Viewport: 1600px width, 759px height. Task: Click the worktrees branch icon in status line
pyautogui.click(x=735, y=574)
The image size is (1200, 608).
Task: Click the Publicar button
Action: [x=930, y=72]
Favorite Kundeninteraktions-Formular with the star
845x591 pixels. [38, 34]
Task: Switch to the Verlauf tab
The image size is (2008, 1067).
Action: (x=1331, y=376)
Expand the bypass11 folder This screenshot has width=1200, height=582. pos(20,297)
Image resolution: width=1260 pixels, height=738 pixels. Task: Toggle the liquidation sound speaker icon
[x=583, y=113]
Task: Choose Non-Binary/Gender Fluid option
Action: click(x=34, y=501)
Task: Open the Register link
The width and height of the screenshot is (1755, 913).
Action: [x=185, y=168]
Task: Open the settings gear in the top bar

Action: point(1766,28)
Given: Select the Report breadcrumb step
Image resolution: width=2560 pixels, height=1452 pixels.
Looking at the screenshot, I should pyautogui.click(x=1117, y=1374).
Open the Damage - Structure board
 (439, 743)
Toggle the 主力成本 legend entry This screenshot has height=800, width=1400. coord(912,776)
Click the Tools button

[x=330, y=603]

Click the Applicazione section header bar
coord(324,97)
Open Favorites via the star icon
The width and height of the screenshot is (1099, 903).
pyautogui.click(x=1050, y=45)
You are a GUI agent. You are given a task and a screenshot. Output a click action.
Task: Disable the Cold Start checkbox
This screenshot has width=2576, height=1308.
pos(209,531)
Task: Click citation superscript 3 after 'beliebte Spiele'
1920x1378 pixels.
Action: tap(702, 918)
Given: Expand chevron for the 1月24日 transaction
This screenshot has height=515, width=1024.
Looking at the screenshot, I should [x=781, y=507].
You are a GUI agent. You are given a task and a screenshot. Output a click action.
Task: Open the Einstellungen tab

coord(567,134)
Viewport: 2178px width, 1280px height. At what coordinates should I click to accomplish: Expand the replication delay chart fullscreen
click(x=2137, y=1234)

--------

[EXERCISE]
Swap "Register" for "Sign Up" throughout the records above and repeat them with nothing else changed.

[PROBLEM SOLUTION]
Viewport: 1600px width, 759px height. Task: Click the worktrees branch icon in status line
pyautogui.click(x=735, y=574)
The image size is (1200, 608).
Task: Click the Publicar button
Action: [x=930, y=72]
Favorite Kundeninteraktions-Formular with the star
845x591 pixels. [38, 34]
Task: Switch to the Verlauf tab
The image size is (2008, 1067).
Action: (x=1331, y=376)
Expand the bypass11 folder This screenshot has width=1200, height=582. pos(20,297)
Image resolution: width=1260 pixels, height=738 pixels. Task: Toggle the liquidation sound speaker icon
[x=583, y=113]
Task: Choose Non-Binary/Gender Fluid option
Action: click(x=34, y=501)
Task: Open the Sign Up link
The width and height of the screenshot is (1755, 913).
Action: [x=185, y=168]
Task: Open the settings gear in the top bar

Action: point(1766,28)
Given: Select the Report breadcrumb step
Image resolution: width=2560 pixels, height=1452 pixels.
Looking at the screenshot, I should pyautogui.click(x=1117, y=1374).
Open the Damage - Structure board
 (439, 743)
Toggle the 主力成本 legend entry This screenshot has height=800, width=1400. coord(912,776)
Click the Tools button

[x=330, y=603]

Click the Applicazione section header bar
coord(324,97)
Open Favorites via the star icon
The width and height of the screenshot is (1099, 903).
pyautogui.click(x=1050, y=45)
You are a GUI agent. You are given a task and a screenshot. Output a click action.
Task: Disable the Cold Start checkbox
This screenshot has width=2576, height=1308.
pos(209,531)
Task: Click citation superscript 3 after 'beliebte Spiele'
1920x1378 pixels.
Action: tap(702, 918)
Given: Expand chevron for the 1月24日 transaction
This screenshot has height=515, width=1024.
Looking at the screenshot, I should [x=781, y=507].
You are a GUI agent. You are given a task and a screenshot. Output a click action.
Task: Open the Einstellungen tab

coord(567,134)
Viewport: 2178px width, 1280px height. At what coordinates should I click to accomplish: Expand the replication delay chart fullscreen
click(x=2137, y=1234)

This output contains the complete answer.